Many of the poets included are well-known with many awards to their name, but some are younger and less-established. How and where do you discover new and emerging Saudi poets? Where do they publish?

MAG: The process of curating this anthology was less a sudden discovery and more an act of long-term cultivation—a deep immersion into a landscape that is both ancient in its roots and modern in its reach. Discovering the voices in Tracing the Ether required navigating a dual topography: the institutional standing of the Arab literary world and the digital space of the contemporary moment.

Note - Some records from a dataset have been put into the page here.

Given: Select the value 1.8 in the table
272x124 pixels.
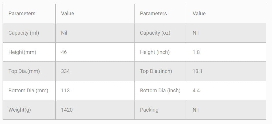Looking at the screenshot, I should (196, 52).
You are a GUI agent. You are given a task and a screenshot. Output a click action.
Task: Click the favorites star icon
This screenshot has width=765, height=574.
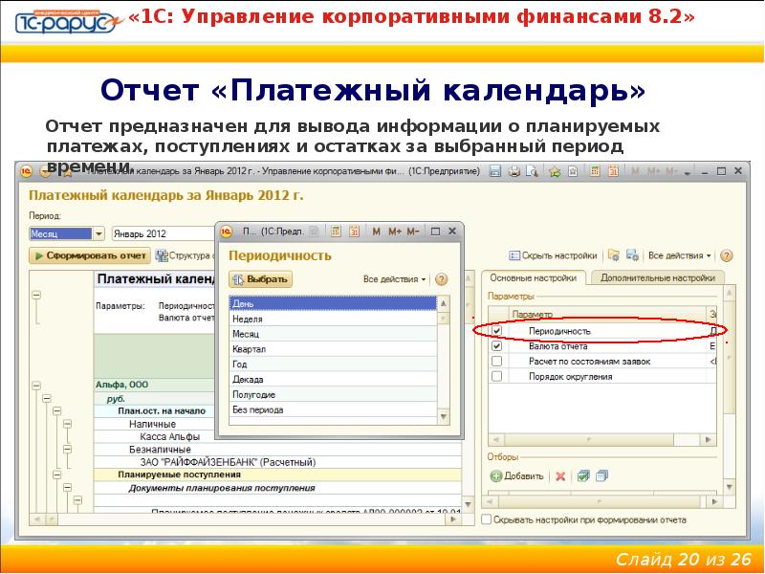555,174
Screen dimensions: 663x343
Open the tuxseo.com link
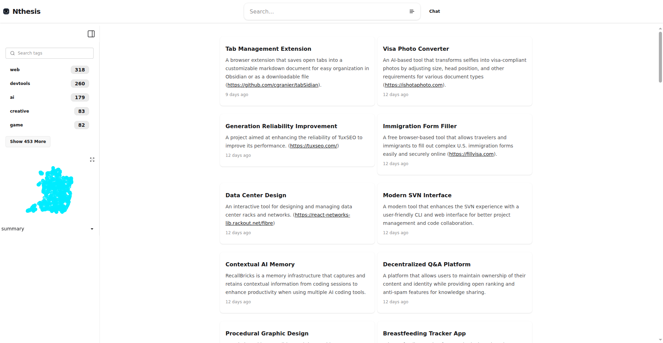pos(314,146)
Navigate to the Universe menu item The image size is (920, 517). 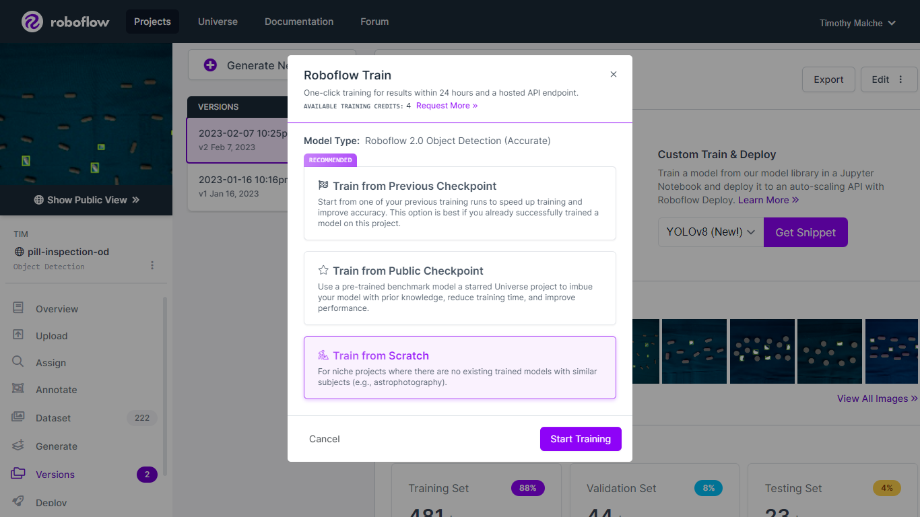(218, 21)
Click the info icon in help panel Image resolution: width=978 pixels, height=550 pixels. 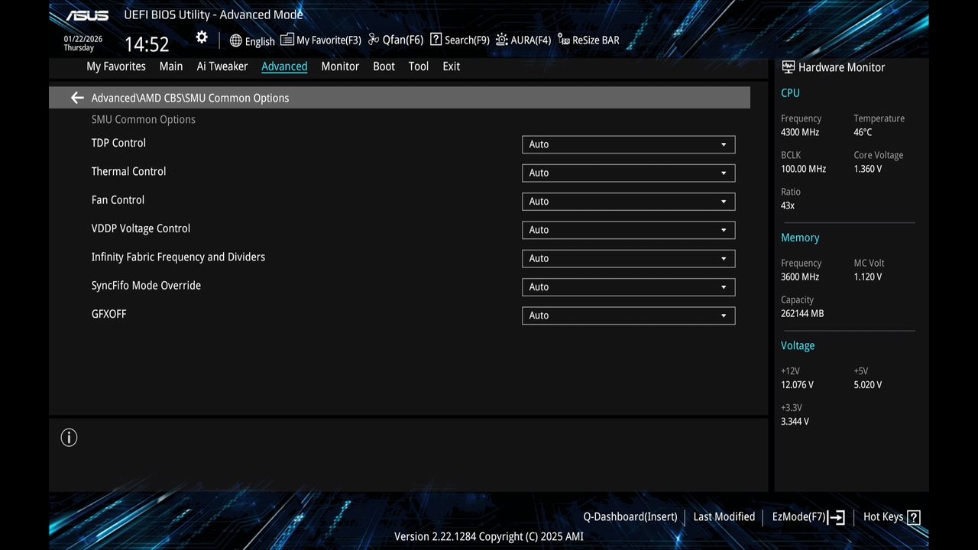[x=69, y=437]
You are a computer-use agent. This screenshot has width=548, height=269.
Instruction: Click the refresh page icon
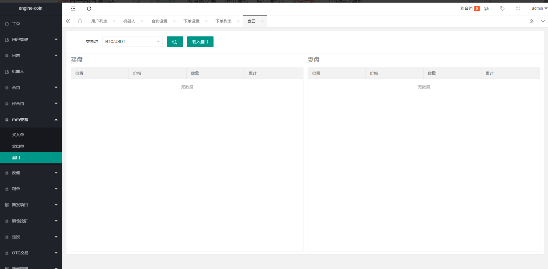pyautogui.click(x=89, y=9)
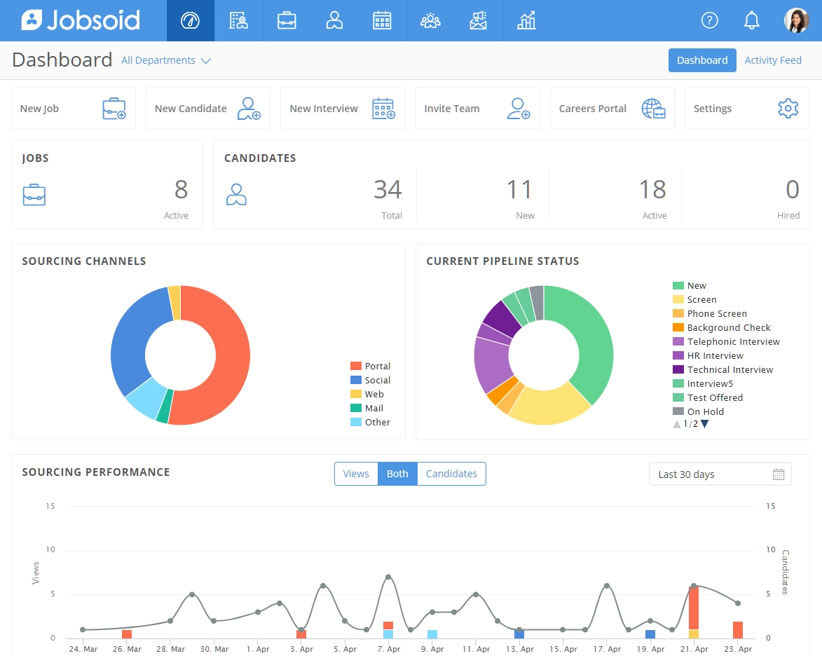The height and width of the screenshot is (656, 822).
Task: Open the Candidates person icon in navbar
Action: point(334,20)
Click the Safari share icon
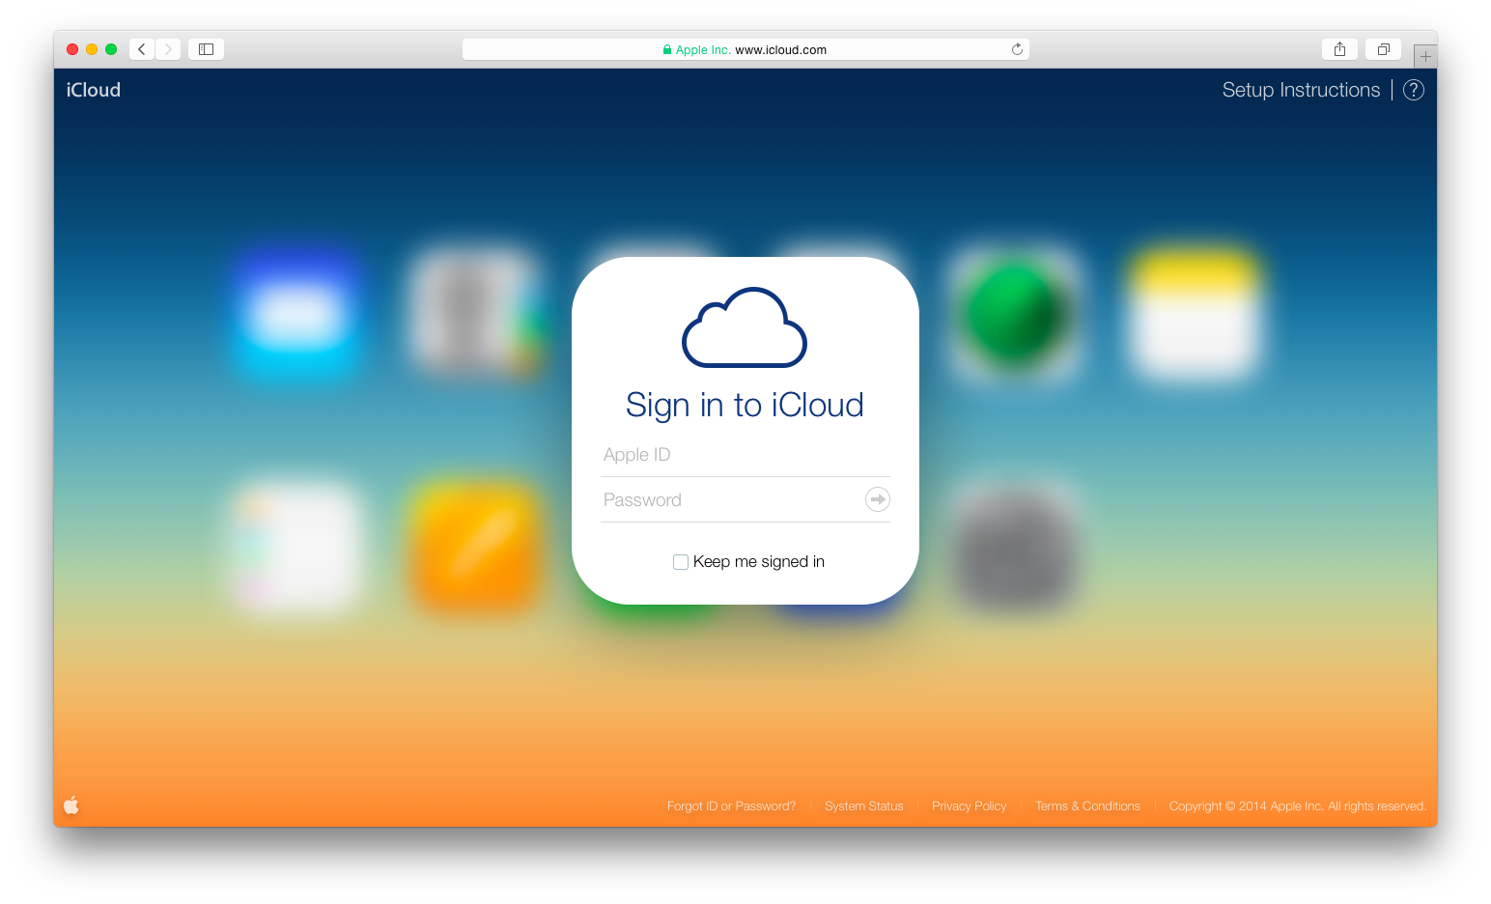The image size is (1491, 904). (1339, 49)
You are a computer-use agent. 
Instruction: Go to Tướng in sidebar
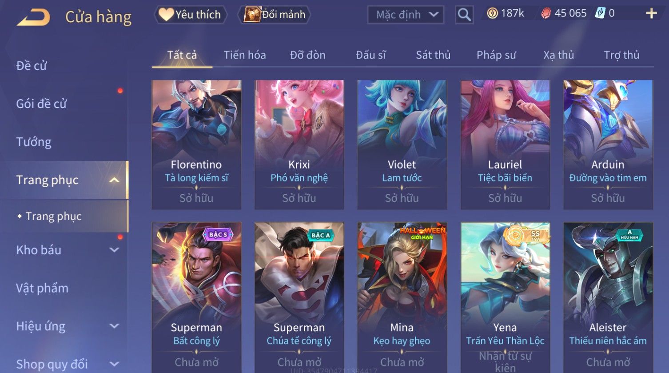click(34, 142)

Most of the poets in this collection, including Fowziyah Abu Khalid, Mohammad Al-Domaini, Ashjan Hendi, Ibrahim Al-Hosain, and Ahmed Almulla, among others are leading literary figures in the regional cultural scene, their work distinguished by numerous awards and the backing of major publishing houses. Their collections are not confined by borders; they are published in the great literary capitals of the Arab world—Beirut, Cairo, Amman, and Tunis—as well as within Saudi Arabia itself. This pan-Arab distribution ensures that while their themes may be local or personal, their resonance is intentionally global. Furthermore, many continue the vital tradition of publishing in the cultural supplements of Saudi newspapers and literary journals, which remain essential sites for critical reception and intellectual debate.

However, the discovery of the younger, emerging generation required a different kind of “tracing.” Having worked in the field of poetry for decades, I have witnessed a shift in where the poetic pulse beats most strongly. While the physical book remains the ultimate vessel of a poet’s legacy, the primary spark of the “new” at times happens in the digital ether.

In Saudi Arabia, X (formerly Twitter) has evolved into a modern-day literary salon. It is a space where the “roaming names” of most of the poets in the anthology share their verses, engaging in real-time dialogue with critics and with readers. By monitoring these digital currents alongside traditional publications, I was able to identify poets who are not only winning accolades but are actively redefining the boundaries of the Arabic prose poem.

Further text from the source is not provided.